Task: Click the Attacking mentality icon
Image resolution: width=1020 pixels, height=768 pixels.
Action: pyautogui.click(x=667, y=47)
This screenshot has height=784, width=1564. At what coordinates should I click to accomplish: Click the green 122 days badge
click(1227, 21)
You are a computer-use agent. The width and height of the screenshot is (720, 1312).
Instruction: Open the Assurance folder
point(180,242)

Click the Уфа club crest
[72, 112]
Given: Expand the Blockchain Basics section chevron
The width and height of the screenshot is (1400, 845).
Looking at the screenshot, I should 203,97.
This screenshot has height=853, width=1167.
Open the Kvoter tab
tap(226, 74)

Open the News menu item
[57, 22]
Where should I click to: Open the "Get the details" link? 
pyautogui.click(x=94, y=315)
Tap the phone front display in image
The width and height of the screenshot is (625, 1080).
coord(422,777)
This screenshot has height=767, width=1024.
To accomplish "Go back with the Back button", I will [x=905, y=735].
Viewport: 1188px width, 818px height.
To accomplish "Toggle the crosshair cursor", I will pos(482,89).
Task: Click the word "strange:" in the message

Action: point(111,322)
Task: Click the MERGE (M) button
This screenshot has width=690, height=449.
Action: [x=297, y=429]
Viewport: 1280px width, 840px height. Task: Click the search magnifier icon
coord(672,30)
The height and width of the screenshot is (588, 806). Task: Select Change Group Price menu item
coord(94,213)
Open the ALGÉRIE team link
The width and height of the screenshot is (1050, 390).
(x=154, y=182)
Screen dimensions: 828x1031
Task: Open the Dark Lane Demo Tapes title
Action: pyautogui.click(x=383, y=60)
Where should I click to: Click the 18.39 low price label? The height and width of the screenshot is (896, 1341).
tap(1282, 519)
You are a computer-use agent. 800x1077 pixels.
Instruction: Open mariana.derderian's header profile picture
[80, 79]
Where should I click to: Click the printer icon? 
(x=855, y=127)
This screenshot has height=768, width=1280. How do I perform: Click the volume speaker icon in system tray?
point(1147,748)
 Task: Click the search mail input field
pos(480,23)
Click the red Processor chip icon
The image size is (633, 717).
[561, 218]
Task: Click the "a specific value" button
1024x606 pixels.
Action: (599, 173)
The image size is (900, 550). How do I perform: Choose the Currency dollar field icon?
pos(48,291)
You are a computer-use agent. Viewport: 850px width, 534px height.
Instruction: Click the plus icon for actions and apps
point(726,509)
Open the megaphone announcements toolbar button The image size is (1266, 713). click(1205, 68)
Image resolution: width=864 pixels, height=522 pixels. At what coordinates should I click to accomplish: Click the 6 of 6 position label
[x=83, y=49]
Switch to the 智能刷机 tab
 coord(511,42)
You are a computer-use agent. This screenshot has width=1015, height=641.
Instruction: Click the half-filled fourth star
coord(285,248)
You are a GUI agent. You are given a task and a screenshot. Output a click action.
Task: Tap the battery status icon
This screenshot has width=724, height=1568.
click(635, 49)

════════════════

Your instructions: From the listing above, return every line that contains the word "will".

Exercise solution:
To accomplish "Go back with the Back button", I will [x=905, y=735].
To accomplish "Toggle the crosshair cursor", I will pos(482,89).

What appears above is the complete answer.